- Opening Delimiter -

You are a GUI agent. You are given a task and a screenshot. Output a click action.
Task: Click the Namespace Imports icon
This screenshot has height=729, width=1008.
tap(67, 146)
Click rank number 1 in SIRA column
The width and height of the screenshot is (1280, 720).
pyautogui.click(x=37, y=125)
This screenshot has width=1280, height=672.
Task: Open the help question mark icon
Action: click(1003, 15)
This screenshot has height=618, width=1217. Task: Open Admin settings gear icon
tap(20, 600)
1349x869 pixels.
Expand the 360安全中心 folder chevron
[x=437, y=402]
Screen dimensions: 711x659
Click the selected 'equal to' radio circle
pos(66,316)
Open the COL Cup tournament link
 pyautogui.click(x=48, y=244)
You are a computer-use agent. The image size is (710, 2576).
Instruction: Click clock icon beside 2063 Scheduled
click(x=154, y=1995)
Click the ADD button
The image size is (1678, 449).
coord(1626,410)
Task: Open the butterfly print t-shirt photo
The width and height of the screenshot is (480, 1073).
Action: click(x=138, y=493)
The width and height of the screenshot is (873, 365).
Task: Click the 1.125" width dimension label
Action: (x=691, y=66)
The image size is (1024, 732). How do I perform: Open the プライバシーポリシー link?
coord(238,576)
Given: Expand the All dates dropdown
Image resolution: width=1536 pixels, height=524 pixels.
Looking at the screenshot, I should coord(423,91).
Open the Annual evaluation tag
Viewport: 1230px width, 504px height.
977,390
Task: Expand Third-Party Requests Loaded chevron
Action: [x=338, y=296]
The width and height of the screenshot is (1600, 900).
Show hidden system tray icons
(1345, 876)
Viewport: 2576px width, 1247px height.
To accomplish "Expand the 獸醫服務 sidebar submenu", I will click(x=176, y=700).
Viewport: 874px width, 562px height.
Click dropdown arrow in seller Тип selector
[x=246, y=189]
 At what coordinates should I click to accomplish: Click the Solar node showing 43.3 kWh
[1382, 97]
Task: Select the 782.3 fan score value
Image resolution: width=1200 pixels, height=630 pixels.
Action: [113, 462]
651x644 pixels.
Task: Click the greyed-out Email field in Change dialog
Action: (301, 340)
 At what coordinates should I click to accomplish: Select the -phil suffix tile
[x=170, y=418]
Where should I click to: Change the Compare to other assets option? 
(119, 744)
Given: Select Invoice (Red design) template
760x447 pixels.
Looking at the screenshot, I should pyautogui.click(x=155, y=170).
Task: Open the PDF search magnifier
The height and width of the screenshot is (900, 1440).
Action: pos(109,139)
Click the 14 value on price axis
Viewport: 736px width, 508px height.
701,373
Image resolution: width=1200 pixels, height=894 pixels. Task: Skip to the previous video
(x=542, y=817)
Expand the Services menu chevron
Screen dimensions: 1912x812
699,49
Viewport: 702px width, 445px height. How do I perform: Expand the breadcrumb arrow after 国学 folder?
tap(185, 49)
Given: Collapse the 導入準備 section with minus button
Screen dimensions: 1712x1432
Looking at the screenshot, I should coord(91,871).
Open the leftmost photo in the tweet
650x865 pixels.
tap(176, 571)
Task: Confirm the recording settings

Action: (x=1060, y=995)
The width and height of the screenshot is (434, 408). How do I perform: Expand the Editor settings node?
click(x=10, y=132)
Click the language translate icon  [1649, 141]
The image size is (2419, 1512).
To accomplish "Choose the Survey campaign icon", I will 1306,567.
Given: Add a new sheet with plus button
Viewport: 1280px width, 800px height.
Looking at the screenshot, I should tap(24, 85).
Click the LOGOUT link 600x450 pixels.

- Closing Delimiter -

WHAT THE EXERCISE ASKS -> Please copy every line of the material exactly.

SOLUTION TO THE PROBLEM ->
You are a GUI agent. You are given a task and a screenshot. Output a click action.
Task: Click the Namespace Imports icon
This screenshot has height=729, width=1008.
tap(67, 146)
Click rank number 1 in SIRA column
The width and height of the screenshot is (1280, 720).
pyautogui.click(x=37, y=125)
This screenshot has width=1280, height=672.
Task: Open the help question mark icon
Action: click(1003, 15)
This screenshot has height=618, width=1217. Task: Open Admin settings gear icon
tap(20, 600)
1349x869 pixels.
Expand the 360安全中心 folder chevron
[x=437, y=402]
Screen dimensions: 711x659
Click the selected 'equal to' radio circle
pos(66,316)
Open the COL Cup tournament link
 pyautogui.click(x=48, y=244)
You are a computer-use agent. The image size is (710, 2576).
Instruction: Click clock icon beside 2063 Scheduled
click(x=154, y=1995)
Click the ADD button
The image size is (1678, 449).
coord(1626,410)
Task: Open the butterfly print t-shirt photo
The width and height of the screenshot is (480, 1073).
Action: click(x=138, y=493)
The width and height of the screenshot is (873, 365).
Task: Click the 1.125" width dimension label
Action: (x=691, y=66)
The image size is (1024, 732). How do I perform: Open the プライバシーポリシー link?
coord(238,576)
Given: Expand the All dates dropdown
Image resolution: width=1536 pixels, height=524 pixels.
Looking at the screenshot, I should coord(423,91).
Open the Annual evaluation tag
Viewport: 1230px width, 504px height.
977,390
Task: Expand Third-Party Requests Loaded chevron
Action: [x=338, y=296]
The width and height of the screenshot is (1600, 900).
Show hidden system tray icons
(1345, 876)
Viewport: 2576px width, 1247px height.
To accomplish "Expand the 獸醫服務 sidebar submenu", I will click(x=176, y=700).
Viewport: 874px width, 562px height.
Click dropdown arrow in seller Тип selector
[x=246, y=189]
 At what coordinates should I click to accomplish: Click the Solar node showing 43.3 kWh
[1382, 97]
Task: Select the 782.3 fan score value
Image resolution: width=1200 pixels, height=630 pixels.
Action: [113, 462]
651x644 pixels.
Task: Click the greyed-out Email field in Change dialog
Action: (301, 340)
 At what coordinates should I click to accomplish: Select the -phil suffix tile
[x=170, y=418]
Where should I click to: Change the Compare to other assets option? 
(119, 744)
Given: Select Invoice (Red design) template
760x447 pixels.
Looking at the screenshot, I should pyautogui.click(x=155, y=170).
Task: Open the PDF search magnifier
The height and width of the screenshot is (900, 1440).
Action: pos(109,139)
Click the 14 value on price axis
Viewport: 736px width, 508px height.
701,373
Image resolution: width=1200 pixels, height=894 pixels. Task: Skip to the previous video
(x=542, y=817)
Expand the Services menu chevron
Screen dimensions: 1912x812
699,49
Viewport: 702px width, 445px height. How do I perform: Expand the breadcrumb arrow after 国学 folder?
tap(185, 49)
Given: Collapse the 導入準備 section with minus button
Screen dimensions: 1712x1432
Looking at the screenshot, I should coord(91,871).
Open the leftmost photo in the tweet
650x865 pixels.
tap(176, 571)
Task: Confirm the recording settings

Action: (x=1060, y=995)
The width and height of the screenshot is (434, 408). How do I perform: Expand the Editor settings node?
click(x=10, y=132)
Click the language translate icon  [1649, 141]
The image size is (2419, 1512).
To accomplish "Choose the Survey campaign icon", I will 1306,567.
Given: Add a new sheet with plus button
Viewport: 1280px width, 800px height.
Looking at the screenshot, I should tap(24, 85).
Click the LOGOUT link 600x450 pixels.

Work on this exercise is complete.